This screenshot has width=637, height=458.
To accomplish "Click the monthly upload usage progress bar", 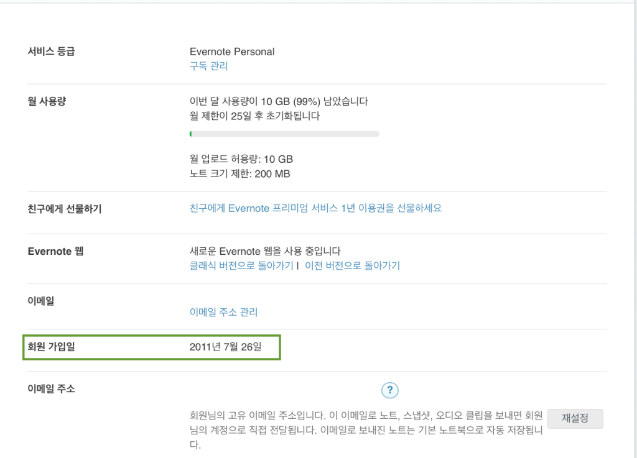I will click(x=284, y=134).
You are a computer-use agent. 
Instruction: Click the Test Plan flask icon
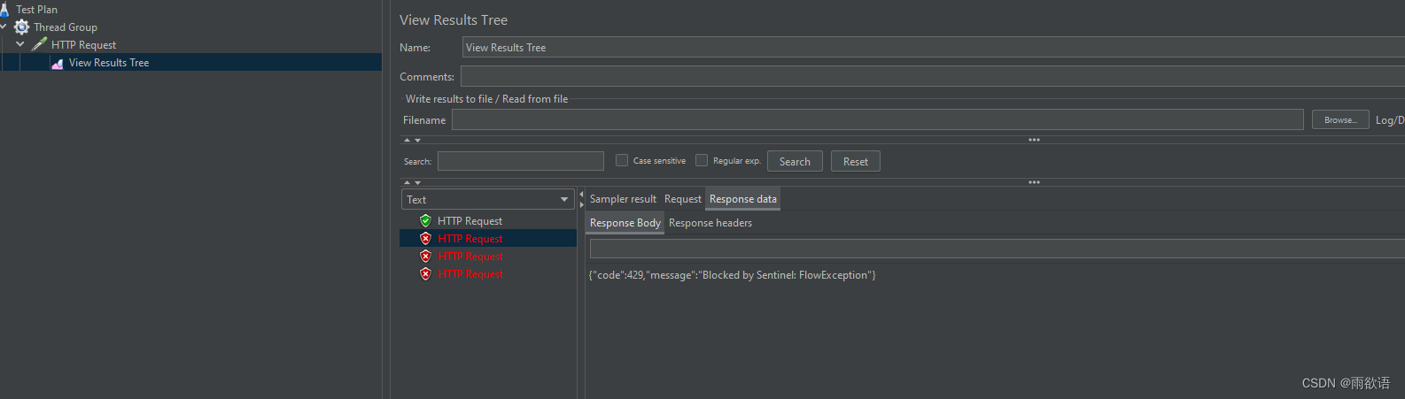4,10
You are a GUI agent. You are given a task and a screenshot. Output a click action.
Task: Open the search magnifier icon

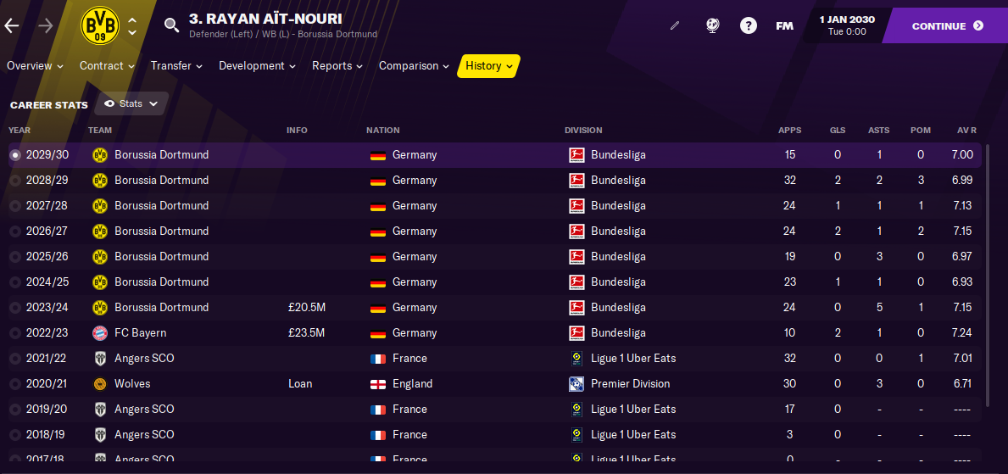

-------

◆ **AIM**
Begin at the row that contains "You are a computer-use agent." and continue through the final row, and rewrite those rows as a numbered list. Omit blank lines and pictures.

◆ **SOLUTION TO THIS TASK**
1. You are a computer-use agent. 
2. Instruction: Click the Test Plan flask icon
3. 4,10
4. You are a GUI agent. You are given a task and a screenshot. Output a click action.
5. Task: Open the search magnifier icon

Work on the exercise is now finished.